*Work required*. Copy out every one of the entries below, word for word and line for line.

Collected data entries
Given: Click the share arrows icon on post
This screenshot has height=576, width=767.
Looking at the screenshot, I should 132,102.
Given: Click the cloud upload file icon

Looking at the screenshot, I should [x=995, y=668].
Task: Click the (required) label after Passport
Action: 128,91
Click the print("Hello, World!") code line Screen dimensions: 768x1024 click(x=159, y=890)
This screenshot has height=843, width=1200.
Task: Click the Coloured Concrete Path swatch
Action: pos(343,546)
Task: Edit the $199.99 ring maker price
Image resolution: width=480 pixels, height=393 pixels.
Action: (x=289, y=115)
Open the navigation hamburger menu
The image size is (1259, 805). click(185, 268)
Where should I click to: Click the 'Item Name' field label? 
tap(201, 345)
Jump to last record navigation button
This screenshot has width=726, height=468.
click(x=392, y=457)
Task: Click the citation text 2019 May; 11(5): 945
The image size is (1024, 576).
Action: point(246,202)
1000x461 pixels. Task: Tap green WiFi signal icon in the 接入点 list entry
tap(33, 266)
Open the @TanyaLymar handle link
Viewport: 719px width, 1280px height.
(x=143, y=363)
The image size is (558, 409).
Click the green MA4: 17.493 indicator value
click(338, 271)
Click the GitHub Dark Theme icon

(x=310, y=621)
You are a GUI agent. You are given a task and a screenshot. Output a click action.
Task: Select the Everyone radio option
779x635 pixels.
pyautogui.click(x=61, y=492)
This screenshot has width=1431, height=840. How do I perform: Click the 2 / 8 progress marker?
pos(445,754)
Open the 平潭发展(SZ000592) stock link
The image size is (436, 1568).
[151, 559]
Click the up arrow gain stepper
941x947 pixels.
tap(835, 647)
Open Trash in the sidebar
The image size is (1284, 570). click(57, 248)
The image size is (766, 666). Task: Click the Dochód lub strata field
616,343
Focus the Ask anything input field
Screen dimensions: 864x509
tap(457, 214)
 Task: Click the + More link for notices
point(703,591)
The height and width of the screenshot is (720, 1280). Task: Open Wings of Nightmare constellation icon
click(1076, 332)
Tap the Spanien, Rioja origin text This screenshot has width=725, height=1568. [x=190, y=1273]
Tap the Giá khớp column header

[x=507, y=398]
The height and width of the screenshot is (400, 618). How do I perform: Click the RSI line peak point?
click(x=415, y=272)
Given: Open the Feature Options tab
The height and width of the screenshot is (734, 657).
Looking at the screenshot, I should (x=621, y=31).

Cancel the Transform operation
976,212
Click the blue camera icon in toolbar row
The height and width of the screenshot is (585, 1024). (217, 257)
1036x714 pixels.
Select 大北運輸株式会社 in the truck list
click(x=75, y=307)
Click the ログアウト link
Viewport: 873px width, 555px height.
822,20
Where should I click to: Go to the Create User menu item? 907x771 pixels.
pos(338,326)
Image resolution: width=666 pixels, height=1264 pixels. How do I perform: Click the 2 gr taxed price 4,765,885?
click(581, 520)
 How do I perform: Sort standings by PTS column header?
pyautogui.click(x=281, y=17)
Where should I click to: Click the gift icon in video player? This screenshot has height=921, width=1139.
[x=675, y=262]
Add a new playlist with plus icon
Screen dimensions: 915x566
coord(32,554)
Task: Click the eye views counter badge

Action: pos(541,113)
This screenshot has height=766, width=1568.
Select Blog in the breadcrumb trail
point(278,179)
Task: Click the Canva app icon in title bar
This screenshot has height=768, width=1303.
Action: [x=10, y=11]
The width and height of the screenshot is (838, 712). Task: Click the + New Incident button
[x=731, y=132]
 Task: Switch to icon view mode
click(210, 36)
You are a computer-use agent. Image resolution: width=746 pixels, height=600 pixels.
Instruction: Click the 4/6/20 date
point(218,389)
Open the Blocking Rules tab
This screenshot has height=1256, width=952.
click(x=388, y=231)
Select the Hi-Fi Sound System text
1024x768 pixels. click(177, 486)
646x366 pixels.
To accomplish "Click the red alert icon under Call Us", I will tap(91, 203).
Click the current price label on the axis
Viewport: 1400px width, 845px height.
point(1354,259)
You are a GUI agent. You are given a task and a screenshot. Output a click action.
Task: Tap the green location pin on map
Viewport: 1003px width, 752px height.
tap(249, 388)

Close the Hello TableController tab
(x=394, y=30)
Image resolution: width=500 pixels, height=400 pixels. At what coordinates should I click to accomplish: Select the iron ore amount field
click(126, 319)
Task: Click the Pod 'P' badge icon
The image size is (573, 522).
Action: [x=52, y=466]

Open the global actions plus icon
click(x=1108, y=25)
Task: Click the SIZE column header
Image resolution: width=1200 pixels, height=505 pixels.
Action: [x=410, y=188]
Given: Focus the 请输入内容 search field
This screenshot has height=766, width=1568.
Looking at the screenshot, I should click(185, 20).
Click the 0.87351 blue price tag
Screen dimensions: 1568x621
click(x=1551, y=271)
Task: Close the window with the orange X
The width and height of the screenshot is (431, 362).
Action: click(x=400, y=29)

*Response to the exercise*.
Given: Click the share arrows icon on post
This screenshot has height=576, width=767.
Looking at the screenshot, I should 132,102.
Given: Click the cloud upload file icon

Looking at the screenshot, I should [x=995, y=668].
Task: Click the (required) label after Passport
Action: 128,91
Click the print("Hello, World!") code line Screen dimensions: 768x1024 click(x=159, y=890)
This screenshot has height=843, width=1200.
Task: Click the Coloured Concrete Path swatch
Action: pos(343,546)
Task: Edit the $199.99 ring maker price
Image resolution: width=480 pixels, height=393 pixels.
Action: (x=289, y=115)
Open the navigation hamburger menu
The image size is (1259, 805). click(185, 268)
Where should I click to: Click the 'Item Name' field label? 
tap(201, 345)
Jump to last record navigation button
This screenshot has width=726, height=468.
click(x=392, y=457)
Task: Click the citation text 2019 May; 11(5): 945
The image size is (1024, 576).
Action: point(246,202)
1000x461 pixels. Task: Tap green WiFi signal icon in the 接入点 list entry
tap(33, 266)
Open the @TanyaLymar handle link
Viewport: 719px width, 1280px height.
(x=143, y=363)
The image size is (558, 409).
Click the green MA4: 17.493 indicator value
click(338, 271)
Click the GitHub Dark Theme icon

(x=310, y=621)
You are a GUI agent. You are given a task and a screenshot. Output a click action.
Task: Select the Everyone radio option
779x635 pixels.
pyautogui.click(x=61, y=492)
This screenshot has width=1431, height=840. How do I perform: Click the 2 / 8 progress marker?
pos(445,754)
Open the 平潭发展(SZ000592) stock link
The image size is (436, 1568).
[151, 559]
Click the up arrow gain stepper
941x947 pixels.
tap(835, 647)
Open Trash in the sidebar
The image size is (1284, 570). click(57, 248)
The image size is (766, 666). Task: Click the Dochód lub strata field
616,343
Focus the Ask anything input field
Screen dimensions: 864x509
tap(457, 214)
 Task: Click the + More link for notices
point(703,591)
The height and width of the screenshot is (720, 1280). Task: Open Wings of Nightmare constellation icon
click(1076, 332)
Tap the Spanien, Rioja origin text This screenshot has width=725, height=1568. [x=190, y=1273]
Tap the Giá khớp column header

[x=507, y=398]
The height and width of the screenshot is (400, 618). How do I perform: Click the RSI line peak point?
click(x=415, y=272)
Given: Open the Feature Options tab
The height and width of the screenshot is (734, 657).
Looking at the screenshot, I should (x=621, y=31).

Cancel the Transform operation
976,212
Click the blue camera icon in toolbar row
The height and width of the screenshot is (585, 1024). (217, 257)
1036x714 pixels.
Select 大北運輸株式会社 in the truck list
click(x=75, y=307)
Click the ログアウト link
Viewport: 873px width, 555px height.
822,20
Where should I click to: Go to the Create User menu item? 907x771 pixels.
pos(338,326)
Image resolution: width=666 pixels, height=1264 pixels. How do I perform: Click the 2 gr taxed price 4,765,885?
click(581, 520)
 How do I perform: Sort standings by PTS column header?
pyautogui.click(x=281, y=17)
Where should I click to: Click the gift icon in video player? This screenshot has height=921, width=1139.
[x=675, y=262]
Add a new playlist with plus icon
Screen dimensions: 915x566
coord(32,554)
Task: Click the eye views counter badge

Action: pos(541,113)
This screenshot has height=766, width=1568.
Select Blog in the breadcrumb trail
point(278,179)
Task: Click the Canva app icon in title bar
This screenshot has height=768, width=1303.
Action: [x=10, y=11]
The width and height of the screenshot is (838, 712). Task: Click the + New Incident button
[x=731, y=132]
 Task: Switch to icon view mode
click(210, 36)
You are a computer-use agent. Image resolution: width=746 pixels, height=600 pixels.
Instruction: Click the 4/6/20 date
point(218,389)
Open the Blocking Rules tab
This screenshot has height=1256, width=952.
click(x=388, y=231)
Select the Hi-Fi Sound System text
1024x768 pixels. click(177, 486)
646x366 pixels.
To accomplish "Click the red alert icon under Call Us", I will tap(91, 203).
Click the current price label on the axis
Viewport: 1400px width, 845px height.
point(1354,259)
You are a GUI agent. You are given a task and a screenshot. Output a click action.
Task: Tap the green location pin on map
Viewport: 1003px width, 752px height.
tap(249, 388)

Close the Hello TableController tab
(x=394, y=30)
Image resolution: width=500 pixels, height=400 pixels. At what coordinates should I click to accomplish: Select the iron ore amount field
click(126, 319)
Task: Click the Pod 'P' badge icon
The image size is (573, 522).
Action: [x=52, y=466]

Open the global actions plus icon
click(x=1108, y=25)
Task: Click the SIZE column header
Image resolution: width=1200 pixels, height=505 pixels.
Action: [x=410, y=188]
Given: Focus the 请输入内容 search field
This screenshot has height=766, width=1568.
Looking at the screenshot, I should click(185, 20).
Click the 0.87351 blue price tag
Screen dimensions: 1568x621
click(x=1551, y=271)
Task: Close the window with the orange X
The width and height of the screenshot is (431, 362).
Action: click(x=400, y=29)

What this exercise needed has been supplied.